Interrogé par TéléSambre pour le JT du 18 octobre dernier, concernant la dégradation du service voyageurs sur la ligne 130a (Charleroi-Erquelinnes), le gestionnaire de l’infrastructure ferroviaire belge s’est contenté d’un communiqué laconique rappelant que la mise des cinq ponts à voie unique était la seule alternative à la fermeture de la ligne. Ce faisant, Infrabel présentait son action comme celle d’un « bon père de famille ».
Ce n’est pas la première fois qu’elle utilise cette analogie pour défendre ses décisions concernant les ponts de notre ligne. Et elle ne manque pas de rappeler chaque fois que le problème fondamental a été le contexte budgétaire particulièrement défavorable de ces dernières années, ce que le Comité de ligne 130a ne conteste pas. C’est même rigoureusement exact.
Dans son action de tous les jours, le Comité œuvre d’ailleurs pour que les moyens financiers accordés à la SNCB et à Infrabel soient revus fortement à la hausse. Il s’aligne, ce faisant, sur les demandes posées par l’asbl navetteurs.be depuis de nombreuses années.
Mais nous avalons notre café de travers lorsqu’Infrabel se drape de probité pour justifier ses choix et parle de « bon père de famille ».

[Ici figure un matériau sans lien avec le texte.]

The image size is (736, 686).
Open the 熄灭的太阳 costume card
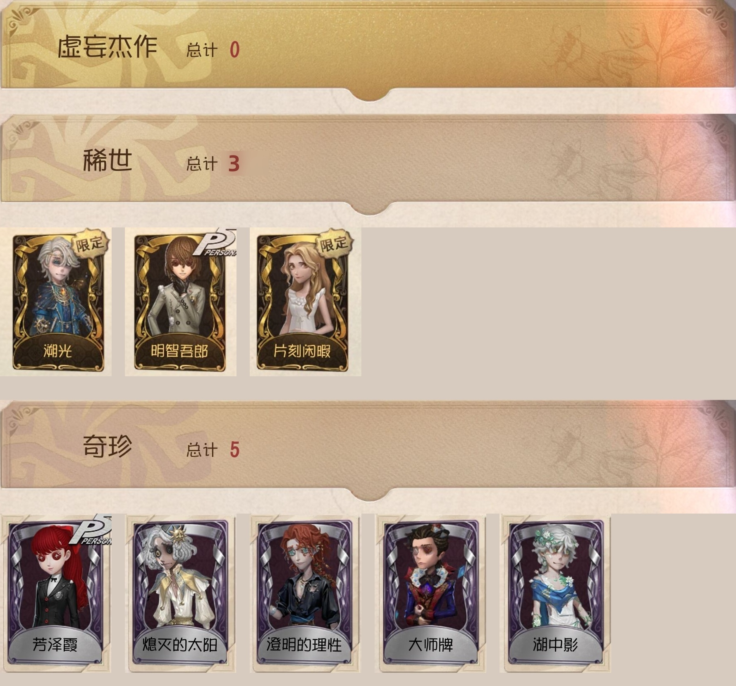tap(181, 593)
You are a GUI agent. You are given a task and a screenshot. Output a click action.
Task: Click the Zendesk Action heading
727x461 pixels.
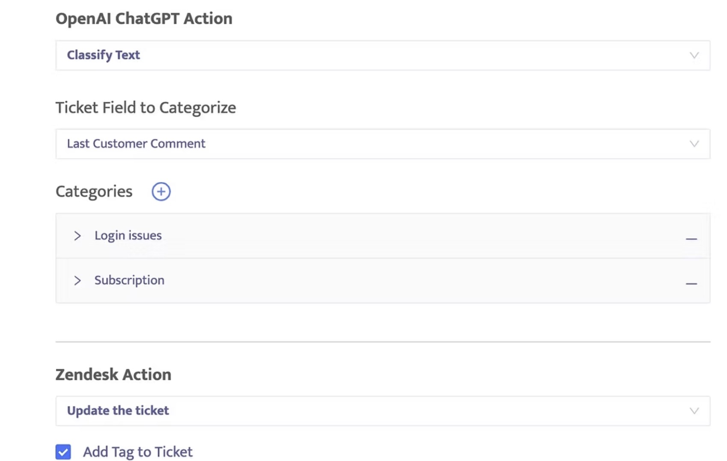coord(113,374)
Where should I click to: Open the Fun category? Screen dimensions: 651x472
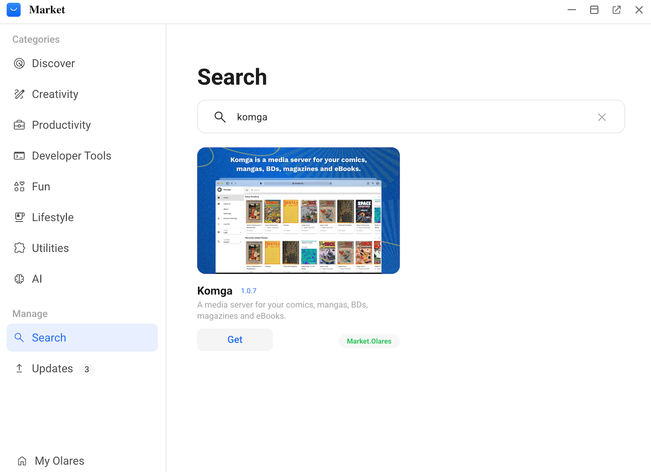tap(40, 186)
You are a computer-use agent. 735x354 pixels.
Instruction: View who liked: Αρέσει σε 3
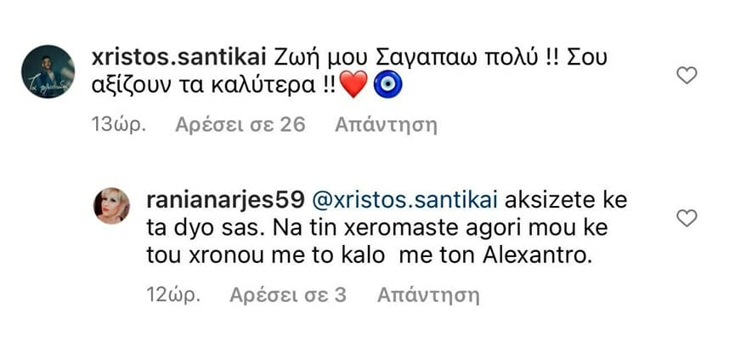click(288, 295)
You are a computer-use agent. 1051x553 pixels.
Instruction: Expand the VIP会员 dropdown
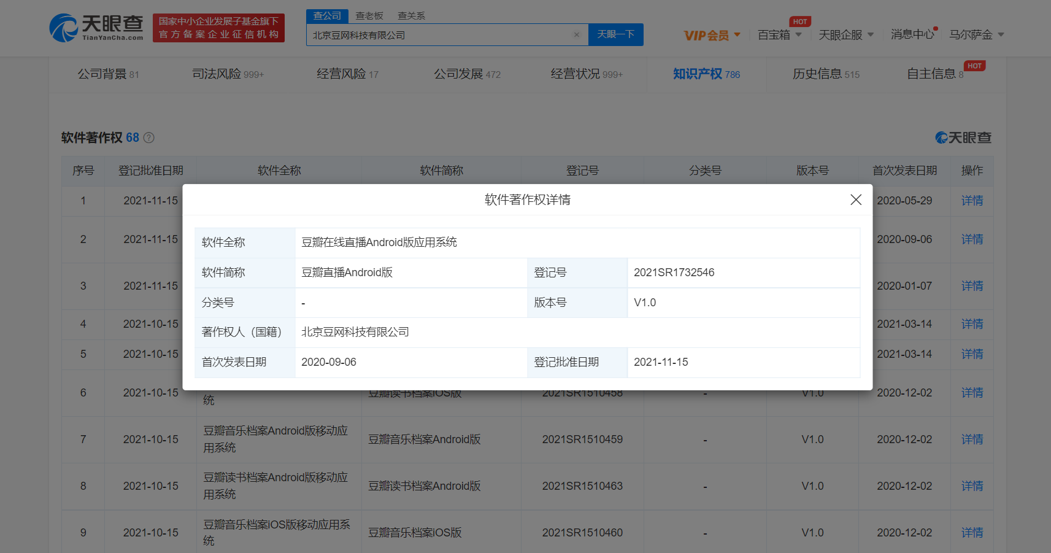[x=712, y=35]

C’est que les bons pères – mais aussi les bonnes mères – de familles que nous sommes achevons le travail entamé. Nous, citoyens de la Haute-Sambre, ne sacrifierions jamais un patrimoine bâti sur près de 170 ans d’investissements. Combien d’argent public a-t-il déjà été dépensé pour mener la ligne 130a là où elle était encore il y a deux ans ? Combien de dizaines, de centaines peut-être, de millions d’euros ont-ils été déjà investis grâce aux contributions de nos aïeux, de nous-mêmes aussi, des décennies durant, pour que vive cette ligne de chemin de fer ?
Nous ne remplaçons pas les châssis de nos maisons par des moitiés. Le CEO d’Infrabel non plus, nous en sommes convaincus.
Et donc nous ressentons un certain mépris. Par la faute d’Infrabel, le service dont nous bénéficions, en tant qu’usagers de la SNCB, est très inférieur à celui dont profite la très grande majorité des autres voyageurs de son réseau, pour le même prix payé au kilomètre. La ponctualité de nos trains, surtout aux heures de pointe quand nous sommes les plus nombreux à bord, est plusieurs DIZAINES de pourcents en-deçà de la moyenne nationale.
Si Infrabel nous disait au moins : « Soyez patients, ce n’est qu’une question de temps… ». Mais non, aucune perspective ne nous est même suggérée.
Et donc les bons pères de famille que nous sommes ne laisseront pas Infrabel, adolescente impudente, ruiner notre patrimoine sans même nous regarder dans les yeux.